W.H. Flippen and John T. Gano, both of Dallas, Tex., for appellants.
Alvin H. Lane and Felix D. Robertson, both of Dallas, Tex., J. Studebaker Lucas, of New Orleans, La., and Maurice J. O'Sullivan, of Kansas City, Mo., for appellees.
Before BRYAN and FOSTER, Circuit Judges, and GRUBB, District Judge.
These cases were argued and submitted together, present the same questions, and one opinion will cover both. Appellees (plaintiffs) in each case sued for damages growing out of an alleged infringement of copyrighted music, alleging that particular named pieces of music had been copyrighted and were owned by plaintiffs; that the defendants gave public performances for profit on dates named on defendants' premises, and derived large profits and income therefrom, and praying for damages in a sum not less than $250 and costs and attorneys' fees. The District Court rendered a judgment for $250 in each case and allowed attorneys' fees of $100 in each case, and this is the judgment appealed from.

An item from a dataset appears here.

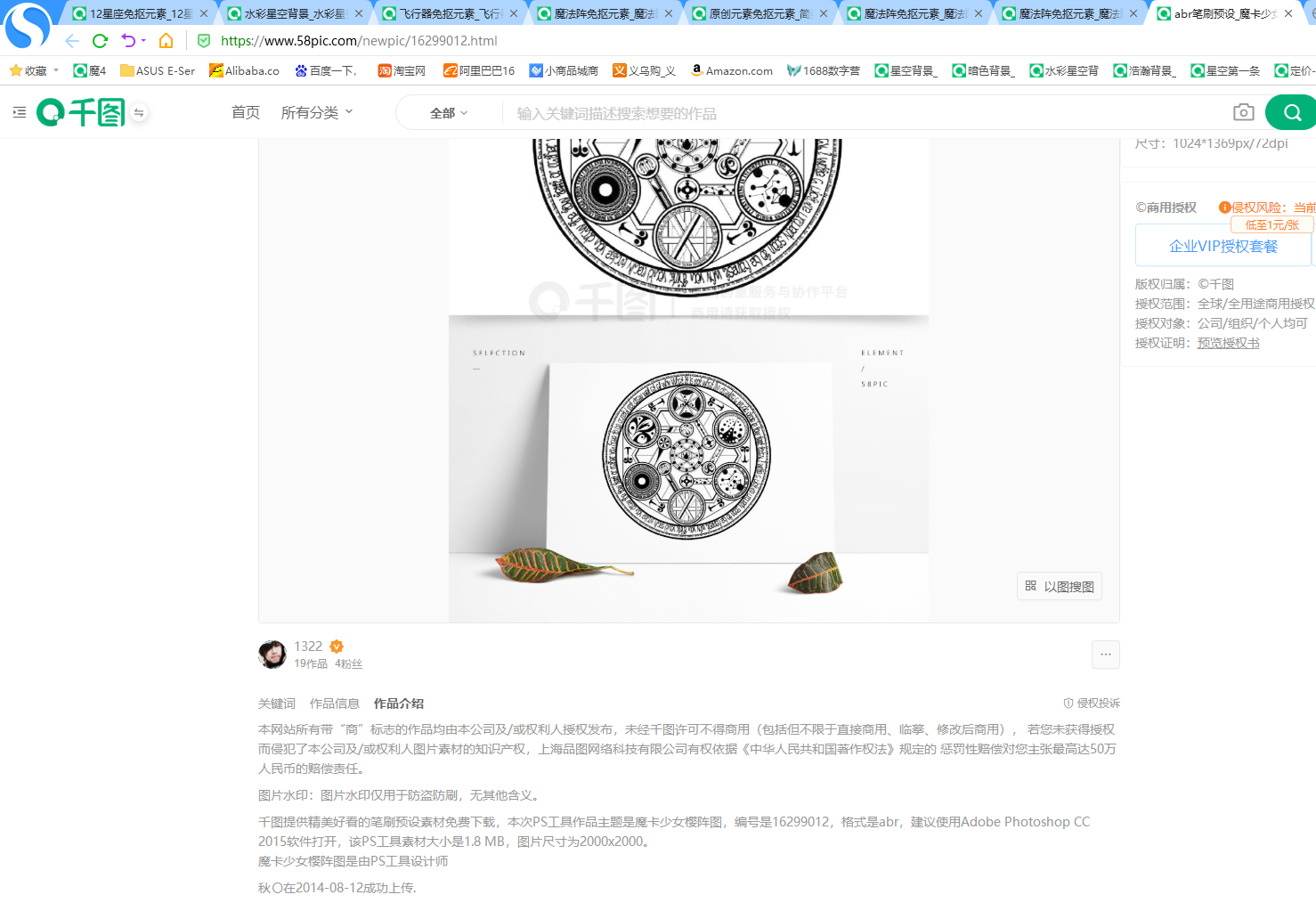
Task: Open the browser home page icon
Action: click(166, 41)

The questions insisted upon by appellants are (1) the music claimed to have been played, being what is known as roll music and no notice of copyright showing thereon, and the manufacturers having paid to the owners of the copyright the proper fees as allowed by the act of Congress, there was no liability on this defendant for such infringement, and, if liability did exist, it was the liability allowed under section 1, subdivision (e), under the Copyright Act (17 USCA § 1(e), and (2) that the music played constituted popular music and fell under the final clause of section 25, subdivision (b) fourth of the Copyright Act (17 USCA § 25(b), par. 4), which allowed damages in the sum of $10 for every infringing performance.

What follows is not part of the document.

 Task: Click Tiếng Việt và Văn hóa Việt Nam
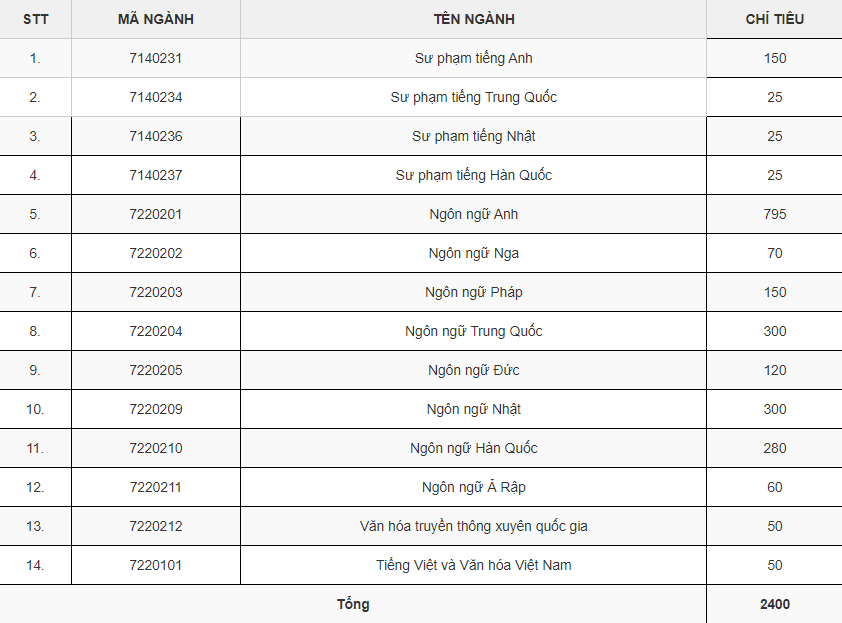point(474,565)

These questions were decided adversely to the appellants in the cases of Berlin v. Daigle and Berlin v. Russo, 31 F.2d 832, by this court. It was there held that the failure of the owner of a musical copyright manufacturing phonograph records to file notice in the copyright office as required by the Copyright Act was no defense to an action for infringement of the right to perform a copyright work publicly for profit. This court also held that subdivision (1)(e) of section 25 was not the applicable legislation that governed damages for the infringement of a copyright for a public performance, and that subdivision (b) of section 25 of that act, providing for a $250 minimum limit for each such public performance for profit, was the applicable one, and this in spite of the fourth subdivision of section 25(b), which provided the $10 penalty, relying upon Westerman Co. v. Dispatch Co., 249 U.S. 100, 39 S. Ct. 194, 63 L. Ed. 499. Since these cases were decided the cases of Buck v. Milam (D.C.) 32 F.2d 622; Buck v. Duncan (D.C.) 32 F.2d 366, and Dreamland Ball Room v. Shapiro (C.C.A.) 36 F.2d 354, have reached the same conclusion, which we see no reason to depart from.
The judgment in each of the cases is affirmed.